China’s first university degree in marriage offers courses like matchmaking and pre-divorce counseling



China is issuing its first university degree program in all things matrimony, and its curriculum includes wedding planning, matchmaking services and marriage counseling.

The Beijing-based Vocational University of Civil Affairs is offering a four-year program in marriage services and management, which aims to teach students how to engage with “the entire cycle of marriage and family,” said the dean of the university’s School of Wedding Culture and Media Arts, Yu Xiaohui.

“It starts from before [a couple] starts a family — from marriage matchmaking, to premarital counseling, marriage registration, wedding services, and then extending down to counseling before divorce,” Yu told local media according to a Baidu translation, adding that there is currently a talent demand gap for highly trained professionals in the marriage services market.

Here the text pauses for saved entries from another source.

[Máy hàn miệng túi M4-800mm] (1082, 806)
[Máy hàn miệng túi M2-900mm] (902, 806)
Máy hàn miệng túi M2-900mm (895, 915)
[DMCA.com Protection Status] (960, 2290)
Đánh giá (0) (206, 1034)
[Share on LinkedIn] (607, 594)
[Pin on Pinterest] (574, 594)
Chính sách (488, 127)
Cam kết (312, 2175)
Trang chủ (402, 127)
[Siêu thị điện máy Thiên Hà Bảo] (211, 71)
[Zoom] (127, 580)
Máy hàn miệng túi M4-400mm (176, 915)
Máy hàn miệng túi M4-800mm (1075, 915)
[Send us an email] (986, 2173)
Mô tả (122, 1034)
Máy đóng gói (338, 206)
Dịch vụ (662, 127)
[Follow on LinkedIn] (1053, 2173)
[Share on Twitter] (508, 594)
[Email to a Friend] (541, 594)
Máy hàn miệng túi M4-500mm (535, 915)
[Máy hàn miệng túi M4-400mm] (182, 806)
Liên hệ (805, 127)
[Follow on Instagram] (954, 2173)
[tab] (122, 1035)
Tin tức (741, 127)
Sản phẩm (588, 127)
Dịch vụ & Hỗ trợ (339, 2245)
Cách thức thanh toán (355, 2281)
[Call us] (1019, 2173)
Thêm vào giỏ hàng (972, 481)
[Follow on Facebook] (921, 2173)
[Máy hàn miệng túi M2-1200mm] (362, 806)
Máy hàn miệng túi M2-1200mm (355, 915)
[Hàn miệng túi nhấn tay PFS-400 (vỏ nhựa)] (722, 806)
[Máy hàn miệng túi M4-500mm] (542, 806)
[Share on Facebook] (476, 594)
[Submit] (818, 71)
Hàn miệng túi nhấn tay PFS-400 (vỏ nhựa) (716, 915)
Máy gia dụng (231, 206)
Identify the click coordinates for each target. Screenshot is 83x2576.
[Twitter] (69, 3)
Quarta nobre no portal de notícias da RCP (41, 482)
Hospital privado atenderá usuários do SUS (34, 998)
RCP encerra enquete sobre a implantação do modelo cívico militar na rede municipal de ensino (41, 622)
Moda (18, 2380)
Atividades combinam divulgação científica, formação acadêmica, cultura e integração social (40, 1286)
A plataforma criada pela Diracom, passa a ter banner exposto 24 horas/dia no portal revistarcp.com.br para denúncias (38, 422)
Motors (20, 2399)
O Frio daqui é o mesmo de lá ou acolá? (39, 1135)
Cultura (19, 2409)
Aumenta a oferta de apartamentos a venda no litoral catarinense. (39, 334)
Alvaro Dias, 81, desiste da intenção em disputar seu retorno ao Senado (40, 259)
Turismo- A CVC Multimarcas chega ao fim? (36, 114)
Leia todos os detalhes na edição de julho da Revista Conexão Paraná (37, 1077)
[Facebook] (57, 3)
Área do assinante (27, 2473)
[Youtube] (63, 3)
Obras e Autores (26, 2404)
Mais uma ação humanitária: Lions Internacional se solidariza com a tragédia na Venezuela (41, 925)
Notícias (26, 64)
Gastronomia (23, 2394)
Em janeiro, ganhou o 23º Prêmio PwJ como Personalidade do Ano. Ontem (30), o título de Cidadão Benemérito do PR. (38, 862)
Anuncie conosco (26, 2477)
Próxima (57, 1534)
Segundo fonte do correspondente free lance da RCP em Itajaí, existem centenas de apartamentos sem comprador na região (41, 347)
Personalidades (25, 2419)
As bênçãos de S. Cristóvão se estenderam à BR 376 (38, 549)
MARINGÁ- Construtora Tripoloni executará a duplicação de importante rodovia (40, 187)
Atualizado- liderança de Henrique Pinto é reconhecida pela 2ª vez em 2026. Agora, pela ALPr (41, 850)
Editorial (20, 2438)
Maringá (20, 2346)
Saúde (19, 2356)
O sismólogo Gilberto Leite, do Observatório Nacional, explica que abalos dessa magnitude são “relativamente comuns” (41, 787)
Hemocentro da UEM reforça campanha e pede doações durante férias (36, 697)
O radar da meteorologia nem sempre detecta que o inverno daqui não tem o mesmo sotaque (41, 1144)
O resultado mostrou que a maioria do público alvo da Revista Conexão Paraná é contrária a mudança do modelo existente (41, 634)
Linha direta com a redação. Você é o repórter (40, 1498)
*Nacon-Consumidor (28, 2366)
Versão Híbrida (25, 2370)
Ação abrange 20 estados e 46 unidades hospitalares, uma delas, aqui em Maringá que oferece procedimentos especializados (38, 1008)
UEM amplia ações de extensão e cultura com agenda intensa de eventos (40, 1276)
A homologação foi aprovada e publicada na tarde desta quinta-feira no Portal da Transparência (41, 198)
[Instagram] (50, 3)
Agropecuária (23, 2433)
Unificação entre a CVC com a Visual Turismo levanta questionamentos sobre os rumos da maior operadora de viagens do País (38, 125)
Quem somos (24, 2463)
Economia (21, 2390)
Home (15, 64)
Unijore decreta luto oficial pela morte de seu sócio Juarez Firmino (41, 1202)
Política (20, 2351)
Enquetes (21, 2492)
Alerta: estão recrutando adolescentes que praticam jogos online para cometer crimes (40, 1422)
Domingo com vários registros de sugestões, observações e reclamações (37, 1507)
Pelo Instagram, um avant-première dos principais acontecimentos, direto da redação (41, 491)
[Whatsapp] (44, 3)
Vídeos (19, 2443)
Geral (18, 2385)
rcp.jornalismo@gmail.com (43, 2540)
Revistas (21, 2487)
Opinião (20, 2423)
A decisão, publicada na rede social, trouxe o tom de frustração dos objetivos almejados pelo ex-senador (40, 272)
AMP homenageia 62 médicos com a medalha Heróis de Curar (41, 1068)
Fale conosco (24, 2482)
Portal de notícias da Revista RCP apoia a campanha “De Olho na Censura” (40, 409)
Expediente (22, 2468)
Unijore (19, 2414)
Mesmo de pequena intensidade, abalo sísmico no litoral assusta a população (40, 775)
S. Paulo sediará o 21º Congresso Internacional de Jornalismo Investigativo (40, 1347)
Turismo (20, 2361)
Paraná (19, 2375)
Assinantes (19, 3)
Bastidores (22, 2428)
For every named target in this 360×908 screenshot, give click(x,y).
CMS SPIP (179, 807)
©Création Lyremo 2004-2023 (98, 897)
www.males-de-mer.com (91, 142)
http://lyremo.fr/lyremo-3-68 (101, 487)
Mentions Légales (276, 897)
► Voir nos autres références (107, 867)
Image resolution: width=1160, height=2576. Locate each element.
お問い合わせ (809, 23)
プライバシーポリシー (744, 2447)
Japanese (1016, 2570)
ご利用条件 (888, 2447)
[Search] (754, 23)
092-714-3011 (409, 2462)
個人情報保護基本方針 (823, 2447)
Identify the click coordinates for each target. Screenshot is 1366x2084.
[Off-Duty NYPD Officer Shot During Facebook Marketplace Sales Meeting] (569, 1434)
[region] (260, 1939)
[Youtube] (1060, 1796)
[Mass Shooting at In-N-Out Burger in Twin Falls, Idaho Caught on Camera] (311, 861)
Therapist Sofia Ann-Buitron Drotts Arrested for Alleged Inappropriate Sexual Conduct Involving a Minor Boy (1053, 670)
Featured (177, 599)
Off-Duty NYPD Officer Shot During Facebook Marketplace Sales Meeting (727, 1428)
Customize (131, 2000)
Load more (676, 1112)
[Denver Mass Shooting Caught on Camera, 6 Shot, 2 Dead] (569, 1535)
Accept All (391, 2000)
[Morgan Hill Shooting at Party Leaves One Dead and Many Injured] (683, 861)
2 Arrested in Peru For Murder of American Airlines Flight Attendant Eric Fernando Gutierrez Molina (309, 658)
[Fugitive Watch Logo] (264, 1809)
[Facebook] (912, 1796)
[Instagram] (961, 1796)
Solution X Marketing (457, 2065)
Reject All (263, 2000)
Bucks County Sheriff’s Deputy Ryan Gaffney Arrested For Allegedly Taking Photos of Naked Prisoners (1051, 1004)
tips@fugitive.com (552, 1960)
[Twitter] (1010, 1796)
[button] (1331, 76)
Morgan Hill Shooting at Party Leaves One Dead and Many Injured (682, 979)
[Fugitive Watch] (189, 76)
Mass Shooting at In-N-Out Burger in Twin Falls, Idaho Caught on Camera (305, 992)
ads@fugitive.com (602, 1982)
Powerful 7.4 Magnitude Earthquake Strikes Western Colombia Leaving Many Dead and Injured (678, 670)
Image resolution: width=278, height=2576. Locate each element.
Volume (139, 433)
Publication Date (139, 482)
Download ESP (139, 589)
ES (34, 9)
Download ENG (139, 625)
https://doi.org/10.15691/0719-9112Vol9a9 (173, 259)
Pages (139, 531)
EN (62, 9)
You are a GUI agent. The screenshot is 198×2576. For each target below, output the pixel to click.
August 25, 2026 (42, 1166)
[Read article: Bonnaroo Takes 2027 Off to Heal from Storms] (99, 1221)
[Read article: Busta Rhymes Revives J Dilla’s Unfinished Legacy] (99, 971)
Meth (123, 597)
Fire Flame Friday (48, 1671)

Modules in the course include sociology, wedding venue design, family ethics, the economics of the marriage industry and family policies. Students will also have the chance to intern at agencies that specialize in weddings, matchmaking, marriage registration and counseling.

The program, which begins enrolling students this September, will recruit 70 undergraduates across 12 provinces in 2024, vice president of the university Zhao Honggang told local media

New marriages in China surged 12.4% in 2023 from the previous year, ending a nine-year streak of declines. However, more than half of the population between ages 25 to 29 remains unmarried, and late marriages have become more common in recent years.

Funeral management curriculum

The Vocational University of Civil Affairs is a newly established institution under China’s Ministry of Civil Affairs. Aside from its marriage management program, the school also offers degrees in smart health-care management, social work, rehabilitation assistive device technology and funeral management.

The Modern Funeral Management curriculum, which is also the country’s first undergraduate major in this field, aims to equip students with a variety of skills such as body embalming and preservation, palliative care and grief consolation, as well as body cremation and funeral equipment maintenance.

China is rapidly aging as a result of longer life expectancy and its “ultra-low” fertility rate. The number of births has declined in spite of the government’s efforts in the past decade to lift restrictions that had limited households to one child each.

The country has one of the fastest-growing aging populations in the world — the country’s total population dropped by more than 2 million people to 1.41 billion in 2023 from the previous year.